§ **TO DO**
From the records below, transcribe only the lines running from the one with "Task: Toggle the" through the one with "Given: Enable Auto-generate". Keep both of those end lines.

[THE INPUT]

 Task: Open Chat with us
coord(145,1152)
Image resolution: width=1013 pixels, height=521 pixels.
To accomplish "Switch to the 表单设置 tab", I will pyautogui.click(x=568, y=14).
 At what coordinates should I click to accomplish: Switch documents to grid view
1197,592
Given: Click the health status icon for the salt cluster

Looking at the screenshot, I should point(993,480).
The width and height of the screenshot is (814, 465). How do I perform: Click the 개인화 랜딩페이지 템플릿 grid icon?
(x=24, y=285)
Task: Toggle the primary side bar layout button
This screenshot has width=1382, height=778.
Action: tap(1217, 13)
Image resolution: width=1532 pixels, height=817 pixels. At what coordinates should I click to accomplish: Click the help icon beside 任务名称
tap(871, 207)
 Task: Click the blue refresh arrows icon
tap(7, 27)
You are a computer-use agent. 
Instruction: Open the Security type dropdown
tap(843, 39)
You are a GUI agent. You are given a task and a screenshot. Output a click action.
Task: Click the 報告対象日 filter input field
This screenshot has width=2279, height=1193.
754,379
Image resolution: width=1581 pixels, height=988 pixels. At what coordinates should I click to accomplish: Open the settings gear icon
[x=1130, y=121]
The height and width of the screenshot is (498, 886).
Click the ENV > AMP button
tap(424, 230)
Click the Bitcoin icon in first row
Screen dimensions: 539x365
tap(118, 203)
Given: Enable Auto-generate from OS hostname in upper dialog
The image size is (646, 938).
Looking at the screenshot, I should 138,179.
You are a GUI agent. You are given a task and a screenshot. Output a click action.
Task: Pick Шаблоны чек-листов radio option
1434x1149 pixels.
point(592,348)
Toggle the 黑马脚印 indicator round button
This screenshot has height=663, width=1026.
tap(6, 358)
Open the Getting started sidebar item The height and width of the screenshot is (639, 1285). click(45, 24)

[/THE INPUT]

§ **RESPONSE**
Task: Toggle the primary side bar layout button
This screenshot has width=1382, height=778.
Action: tap(1217, 13)
Image resolution: width=1532 pixels, height=817 pixels. At what coordinates should I click to accomplish: Click the help icon beside 任务名称
tap(871, 207)
 Task: Click the blue refresh arrows icon
tap(7, 27)
You are a computer-use agent. 
Instruction: Open the Security type dropdown
tap(843, 39)
You are a GUI agent. You are given a task and a screenshot. Output a click action.
Task: Click the 報告対象日 filter input field
This screenshot has width=2279, height=1193.
754,379
Image resolution: width=1581 pixels, height=988 pixels. At what coordinates should I click to accomplish: Open the settings gear icon
[x=1130, y=121]
The height and width of the screenshot is (498, 886).
Click the ENV > AMP button
tap(424, 230)
Click the Bitcoin icon in first row
Screen dimensions: 539x365
tap(118, 203)
Given: Enable Auto-generate from OS hostname in upper dialog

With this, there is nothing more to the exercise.